Output only the lines from the one holding "1568x764 pixels." to the end of the data below, please, copied exactly.

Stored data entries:
□ □ □ □

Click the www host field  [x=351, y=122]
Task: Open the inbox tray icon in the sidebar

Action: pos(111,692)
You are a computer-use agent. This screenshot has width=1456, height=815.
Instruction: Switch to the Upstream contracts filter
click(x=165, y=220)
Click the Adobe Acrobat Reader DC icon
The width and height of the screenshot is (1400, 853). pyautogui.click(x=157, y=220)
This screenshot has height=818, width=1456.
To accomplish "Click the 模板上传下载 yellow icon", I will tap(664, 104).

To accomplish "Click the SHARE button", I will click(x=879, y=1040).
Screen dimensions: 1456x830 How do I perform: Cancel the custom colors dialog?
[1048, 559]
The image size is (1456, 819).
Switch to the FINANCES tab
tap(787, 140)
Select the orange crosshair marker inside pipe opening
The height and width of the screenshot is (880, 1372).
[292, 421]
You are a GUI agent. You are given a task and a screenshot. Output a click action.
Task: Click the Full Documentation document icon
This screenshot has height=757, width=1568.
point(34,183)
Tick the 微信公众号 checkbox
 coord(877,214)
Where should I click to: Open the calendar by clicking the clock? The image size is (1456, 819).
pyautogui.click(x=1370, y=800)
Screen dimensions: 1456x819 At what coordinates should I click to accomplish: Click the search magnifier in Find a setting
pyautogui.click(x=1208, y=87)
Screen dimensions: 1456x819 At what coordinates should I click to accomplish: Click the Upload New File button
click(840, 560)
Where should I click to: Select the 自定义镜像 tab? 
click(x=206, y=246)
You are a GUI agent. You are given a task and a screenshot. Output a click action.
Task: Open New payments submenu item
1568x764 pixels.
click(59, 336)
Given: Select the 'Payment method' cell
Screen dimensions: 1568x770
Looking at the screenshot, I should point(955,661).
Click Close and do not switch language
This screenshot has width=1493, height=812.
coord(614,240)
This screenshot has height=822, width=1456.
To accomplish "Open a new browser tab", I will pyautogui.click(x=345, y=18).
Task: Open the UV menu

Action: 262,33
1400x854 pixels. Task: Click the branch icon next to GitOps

□ □ □ □

Written response
1568x764 pixels.
click(59, 336)
Given: Select the 'Payment method' cell
Screen dimensions: 1568x770
Looking at the screenshot, I should point(955,661).
Click Close and do not switch language
This screenshot has width=1493, height=812.
coord(614,240)
This screenshot has height=822, width=1456.
To accomplish "Open a new browser tab", I will pyautogui.click(x=345, y=18).
Task: Open the UV menu

Action: 262,33
1400x854 pixels. Task: Click the branch icon next to GitOps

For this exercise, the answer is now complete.